Research Projects
Five Projects, 2025–2027
Projects are listed in the order I intend to execute them. P3 (interviews) produces the conceptual foundation that P1 and P2 need. Status is shown honestly: what exists, what's in progress, what's proposed. No project claims results it hasn't earned yet.
P3 · Why They Left: A Seymour & Hunter Replication at Community Colleges
Seymour and Hunter documented that students who leave STEM are not academically weaker than those who stay — they leave for structural reasons: teaching quality, weed-out culture, help-seeking suppression, belonging. Their landmark studies were conducted at research universities. This project asks whether those findings replicate at community colleges, which serve a demographically different population within a different institutional structure.
Full research design
Research Question
Do the departure reasons documented by Seymour & Hunter at research universities replicate at community colleges, and are there CC-specific structural departure pathways not captured in the original taxonomy?
Why This First
This is the empirical foundation the other projects need. Before building computational tools to address structural problems, I need to confirm which structural problems actually exist in this context. This is also the most IRB-feasible first study.
Methods
20–30 semi-structured interviews with students who left STEM at Foothill College within 2 years. Coding against the Seymour & Hunter taxonomy (deductive) plus open coding for emergent themes (inductive). Grounded theory analysis with member-checking.
Key Literature
Seymour & Hunter (1997, 2019); Margolis & Fisher, Unlocking the Clubhouse; Walton & Brady on belonging; SEISMIC Consortium data; PERTS Mindset Meter.
IRB Requirements
Full IRB protocol (not exempt). Informed consent for recording. Participant confidentiality procedures. Deidentification before analysis.
Expected Contribution
CC-specific extension of the Seymour & Hunter taxonomy. Open coding manual for replication. Empirical grounding for P1 feature selection. Public dataset (deidentified transcripts, IRB-permitting).

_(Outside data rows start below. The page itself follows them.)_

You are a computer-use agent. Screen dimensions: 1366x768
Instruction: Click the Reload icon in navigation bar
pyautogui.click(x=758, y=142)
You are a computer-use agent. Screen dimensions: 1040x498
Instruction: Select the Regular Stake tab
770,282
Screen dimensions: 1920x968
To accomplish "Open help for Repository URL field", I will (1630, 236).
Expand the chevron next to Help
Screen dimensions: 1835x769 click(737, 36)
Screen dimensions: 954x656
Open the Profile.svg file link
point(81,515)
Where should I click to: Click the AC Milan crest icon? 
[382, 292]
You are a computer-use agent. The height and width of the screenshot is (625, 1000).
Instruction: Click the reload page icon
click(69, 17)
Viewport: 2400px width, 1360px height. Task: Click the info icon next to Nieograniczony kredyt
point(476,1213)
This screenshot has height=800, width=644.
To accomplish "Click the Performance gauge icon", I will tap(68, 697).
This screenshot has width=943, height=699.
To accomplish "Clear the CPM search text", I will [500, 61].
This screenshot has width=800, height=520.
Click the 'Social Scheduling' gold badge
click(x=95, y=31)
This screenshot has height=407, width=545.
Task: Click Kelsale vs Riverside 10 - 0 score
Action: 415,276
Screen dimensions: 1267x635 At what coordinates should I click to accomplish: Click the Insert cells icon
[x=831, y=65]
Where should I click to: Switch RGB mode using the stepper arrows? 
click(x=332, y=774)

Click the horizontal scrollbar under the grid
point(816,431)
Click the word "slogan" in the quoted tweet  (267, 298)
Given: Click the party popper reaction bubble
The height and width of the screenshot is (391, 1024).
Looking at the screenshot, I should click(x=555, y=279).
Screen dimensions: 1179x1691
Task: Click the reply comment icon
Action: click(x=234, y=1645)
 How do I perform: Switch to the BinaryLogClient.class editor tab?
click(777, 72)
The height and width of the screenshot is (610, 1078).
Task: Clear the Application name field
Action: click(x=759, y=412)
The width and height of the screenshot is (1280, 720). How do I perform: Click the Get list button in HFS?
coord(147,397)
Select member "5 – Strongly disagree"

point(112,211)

Addresses Research Question 3
P2 · SyllabusAudit: NLP-Based Structural Analysis of CS Course Materials
Can automated analysis of syllabi and assignment descriptions reliably identify structural features associated with poor student outcomes? This project builds a corpus of 100+ CS1/CS2 syllabi, develops an annotation schema grounded in Harel's necessity principle, and trains a lightweight NLP classifier on expert annotations. The validation question is central: can this match expert judgment with sufficient reliability?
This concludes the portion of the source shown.